Required work:
Everything in the listing below needs restating exactly, apart from the pictures.

Material for this exercise:
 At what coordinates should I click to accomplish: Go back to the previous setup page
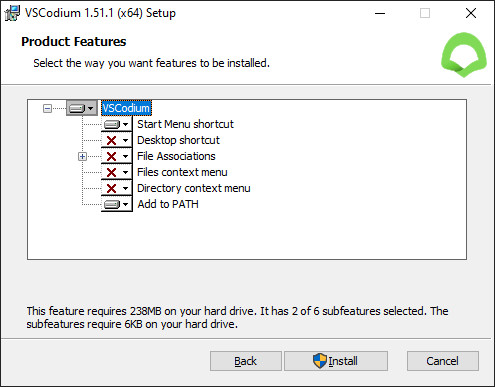click(246, 361)
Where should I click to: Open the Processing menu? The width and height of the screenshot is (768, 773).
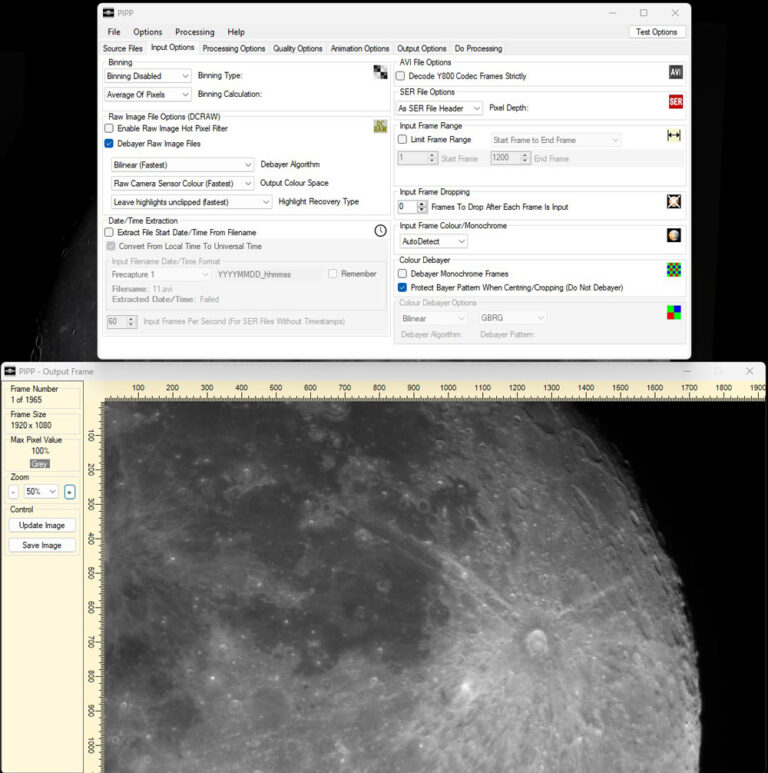coord(194,32)
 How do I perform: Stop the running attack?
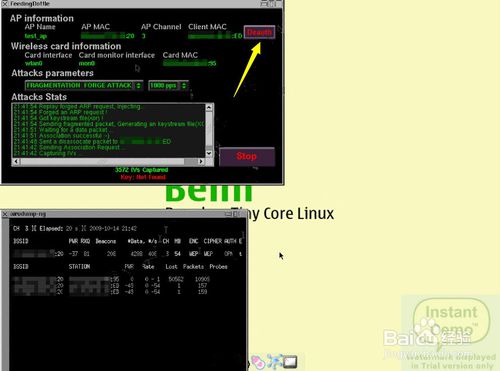click(247, 156)
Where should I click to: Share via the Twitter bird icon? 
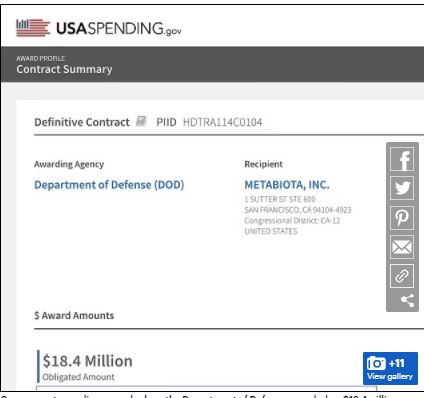402,188
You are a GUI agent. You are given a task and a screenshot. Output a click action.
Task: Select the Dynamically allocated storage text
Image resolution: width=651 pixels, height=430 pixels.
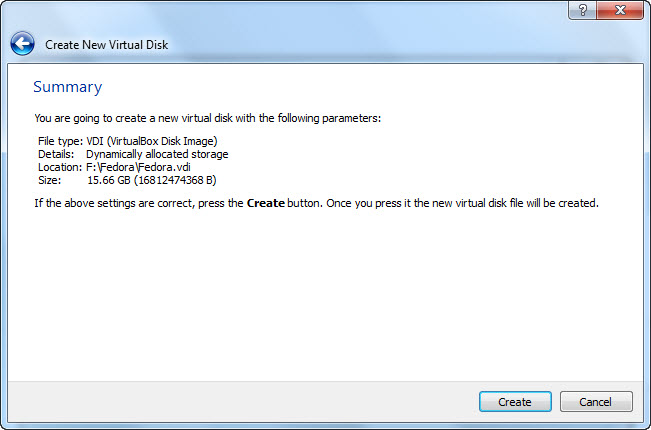157,154
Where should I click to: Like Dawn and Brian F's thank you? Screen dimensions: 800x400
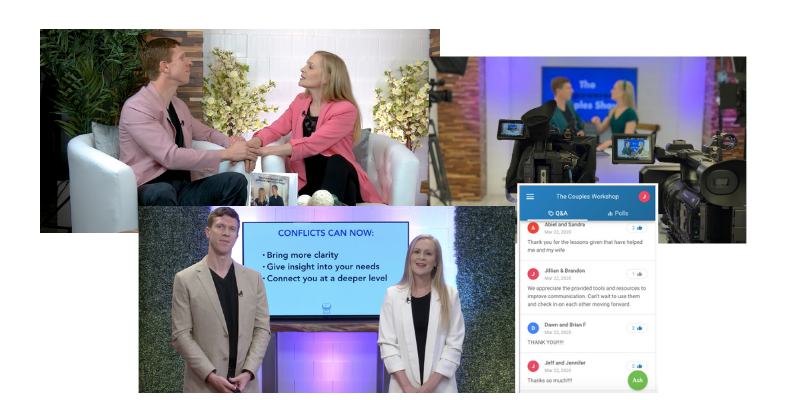tap(637, 328)
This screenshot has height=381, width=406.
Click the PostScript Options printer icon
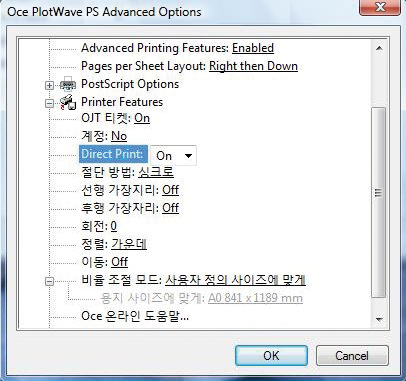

Answer to the exercise:
 At what coordinates should I click to accomplish: Go back to the previous setup page
click(246, 361)
Where should I click to: Open the Processing menu? The width and height of the screenshot is (768, 773).
coord(194,32)
 How do I perform: Stop the running attack?
click(247, 156)
Where should I click to: Share via the Twitter bird icon? 
402,188
You are a GUI agent. You are given a task and a screenshot. Output a click action.
Task: Select the Dynamically allocated storage text
Image resolution: width=651 pixels, height=430 pixels.
157,154
Where should I click to: Like Dawn and Brian F's thank you? Screen dimensions: 800x400
tap(637, 328)
This screenshot has height=381, width=406.
Click the PostScript Options printer icon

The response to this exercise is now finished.